Which means for our asset as example:
  • Looking at the maximum days under water of 350 days in the last 5 years of Aronson Family Taxable Portfolio, we see it is relatively greater, thus worse in comparison to the benchmark SPY (187 days)
  • Compared with SPY (139 days) in the period of the last 3 years, the maximum time in days below previous high water mark of 350 days is higher, thus worse.

AveDuration:

'The Drawdown Duration is the length of any peak to peak period, or the time between new equity highs. The Avg Drawdown Duration is the average amount of time an investment has seen between peaks (equity highs), or in other terms the average of time under water of all drawdowns. So in contrast to the Maximum duration it does not measure only one drawdown event but calculates the average of all.'

Using this definition on our asset we see for example:
  • Compared with the benchmark SPY (41 days) in the period of the last 5 years, the average days below previous high of 110 days of Aronson Family Taxable Portfolio is larger, thus worse.
  • Compared with SPY (36 days) in the period of the last 3 years, the average days under water of 102 days is greater, thus worse.

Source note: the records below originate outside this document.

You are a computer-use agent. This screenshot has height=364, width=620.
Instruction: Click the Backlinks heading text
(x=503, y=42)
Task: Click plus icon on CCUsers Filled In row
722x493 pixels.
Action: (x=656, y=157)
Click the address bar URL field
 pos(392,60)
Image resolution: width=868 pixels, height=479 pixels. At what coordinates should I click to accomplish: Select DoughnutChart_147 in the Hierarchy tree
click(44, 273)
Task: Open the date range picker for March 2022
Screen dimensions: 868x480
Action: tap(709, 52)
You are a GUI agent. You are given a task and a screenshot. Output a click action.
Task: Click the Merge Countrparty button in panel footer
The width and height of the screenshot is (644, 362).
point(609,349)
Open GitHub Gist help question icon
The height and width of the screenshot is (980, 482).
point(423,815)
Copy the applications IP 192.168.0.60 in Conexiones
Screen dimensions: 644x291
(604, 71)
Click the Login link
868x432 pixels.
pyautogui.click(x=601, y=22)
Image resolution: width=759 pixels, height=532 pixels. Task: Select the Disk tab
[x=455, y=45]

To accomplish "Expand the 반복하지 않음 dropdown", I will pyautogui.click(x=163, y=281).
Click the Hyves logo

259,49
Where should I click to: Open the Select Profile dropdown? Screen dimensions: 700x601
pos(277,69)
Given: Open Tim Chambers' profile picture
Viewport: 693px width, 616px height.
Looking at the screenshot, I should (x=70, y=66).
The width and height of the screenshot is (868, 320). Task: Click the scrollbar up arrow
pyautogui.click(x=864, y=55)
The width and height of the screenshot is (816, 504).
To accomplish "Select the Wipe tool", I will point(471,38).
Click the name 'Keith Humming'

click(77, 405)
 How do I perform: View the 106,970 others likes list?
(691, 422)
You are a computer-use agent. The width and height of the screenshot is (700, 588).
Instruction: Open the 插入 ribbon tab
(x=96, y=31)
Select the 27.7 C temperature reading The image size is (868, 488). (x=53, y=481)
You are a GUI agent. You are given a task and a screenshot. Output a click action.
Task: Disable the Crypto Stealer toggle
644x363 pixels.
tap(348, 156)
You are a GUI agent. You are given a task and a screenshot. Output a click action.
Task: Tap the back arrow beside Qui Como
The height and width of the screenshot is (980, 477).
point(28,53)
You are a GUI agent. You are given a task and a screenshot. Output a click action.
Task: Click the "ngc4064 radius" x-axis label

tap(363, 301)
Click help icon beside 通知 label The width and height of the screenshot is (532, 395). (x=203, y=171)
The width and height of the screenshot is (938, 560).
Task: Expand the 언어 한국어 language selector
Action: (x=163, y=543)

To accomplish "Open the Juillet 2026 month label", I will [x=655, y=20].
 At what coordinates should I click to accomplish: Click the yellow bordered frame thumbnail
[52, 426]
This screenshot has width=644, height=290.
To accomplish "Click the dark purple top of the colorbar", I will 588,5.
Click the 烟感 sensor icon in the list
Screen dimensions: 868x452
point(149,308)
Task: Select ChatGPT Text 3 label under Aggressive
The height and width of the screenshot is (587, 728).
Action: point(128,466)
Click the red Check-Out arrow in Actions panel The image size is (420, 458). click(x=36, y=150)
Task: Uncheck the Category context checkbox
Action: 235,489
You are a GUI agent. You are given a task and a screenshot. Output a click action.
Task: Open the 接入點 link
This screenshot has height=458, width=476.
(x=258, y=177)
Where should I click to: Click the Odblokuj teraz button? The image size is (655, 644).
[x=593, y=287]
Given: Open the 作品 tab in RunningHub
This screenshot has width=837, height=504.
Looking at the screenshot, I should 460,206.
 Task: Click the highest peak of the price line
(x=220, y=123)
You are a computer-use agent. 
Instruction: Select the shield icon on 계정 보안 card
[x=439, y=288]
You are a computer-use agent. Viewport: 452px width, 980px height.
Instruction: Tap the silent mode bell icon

Performance of Aronson Family Taxable Portfolio (YTD)

Historical returns have been extended using synthetic data.

Allocations of Aronson Family Taxable Portfolio
()

Allocations

Returns of Aronson Family Taxable Portfolio (%)

  • "Year" returns in the table above are not equal to the sum of monthly returns due to compounding.
  • Performance results of Aronson Family Taxable Portfolio are hypothetical, do not account for slippage, fees or taxes, and are based on backtesting, which has many inherent limitations, some of which are described in our Terms of Use.